Le tribunal pénal du Vatican a condamné samedi en première instance un cardinal italien de haut rang, jugé avec neuf autres personnes pour fraude, à cinq ans et demi de prison au terme d'un procès autour d'opérations financières du Saint-Siège. Le cardinal Angelo Becciu, 75 ans, un ancien proche conseiller du pape François, est le plus haut responsable de l'Église catholique à avoir comparu devant le tribunal pénal du Vatican, la justice civile de la Cité-Etat.
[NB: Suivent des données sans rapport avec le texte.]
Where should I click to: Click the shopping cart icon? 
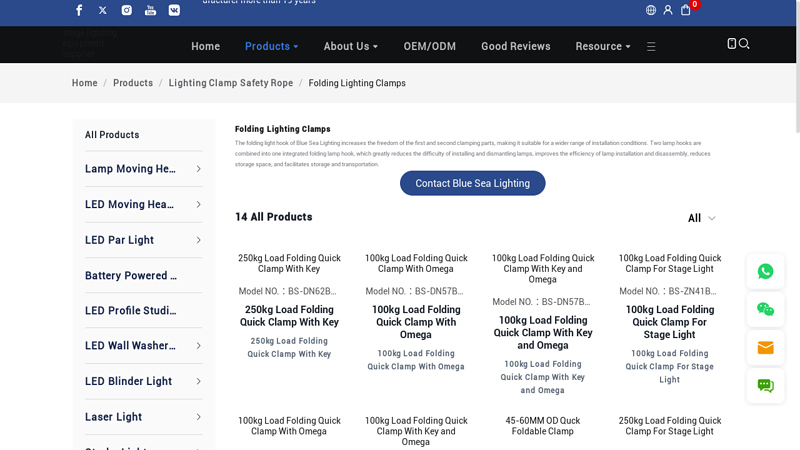(x=686, y=10)
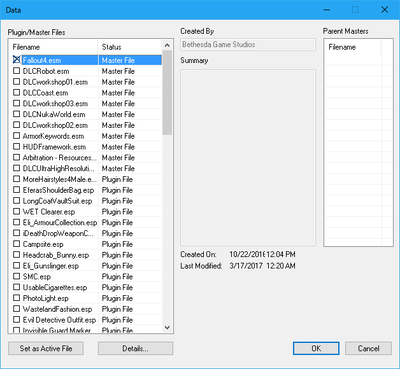The image size is (400, 369).
Task: Click the scroll down arrow of the plugin list
Action: click(x=167, y=327)
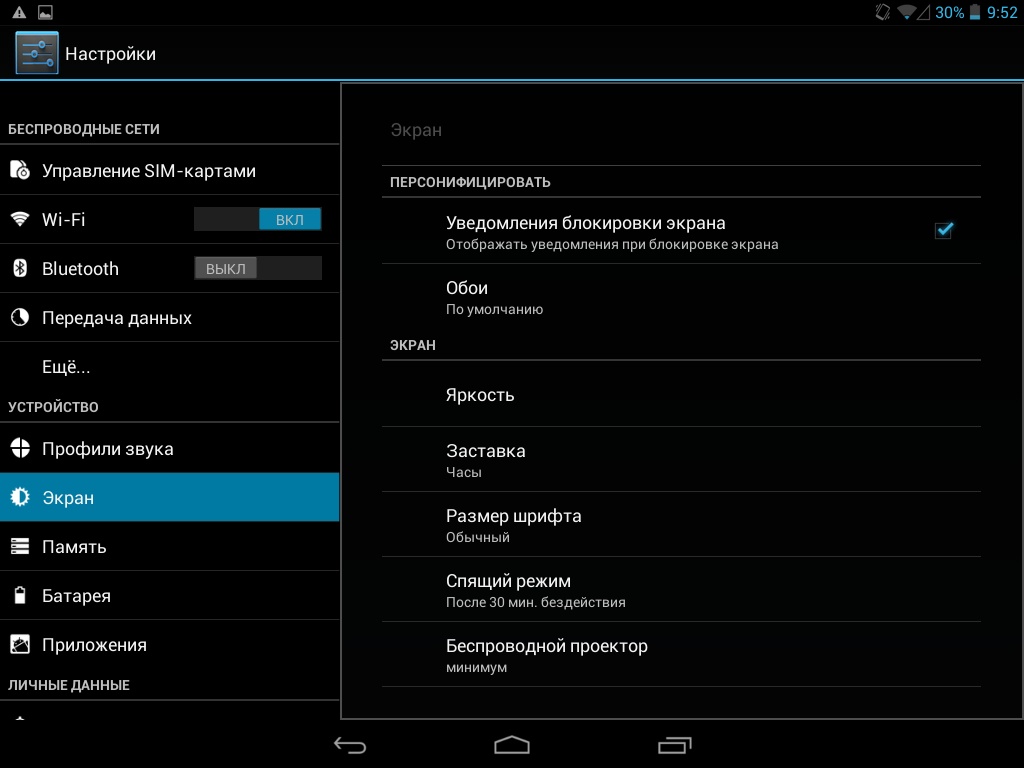Screen dimensions: 1024x768
Task: Tap the apps (Приложения) icon
Action: pos(20,645)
Achat d'un immeuble de luxe à Londres
Le cardinal a en outre écopé d'une amende de 8.000 euros alors que le parquet du Vatican avait requis une peine de 7 ans et 3 mois de prison à l'encontre de Monseigneur Becciu assortie d'une amende de plus de 10.000 euros. "Nous respectons le verdict mais nous déposerons certainement un recours", a déclaré à chaud Me Fabio Vignone, l'avocat du cardinal. Au cœur du procès: l'achat pour 350 millions d'euros d'un immeuble de luxe à Londres entre 2014 et 2018 dans le cadre des activités d'investissement du Saint-Siège, dont le patrimoine immobilier est considérable.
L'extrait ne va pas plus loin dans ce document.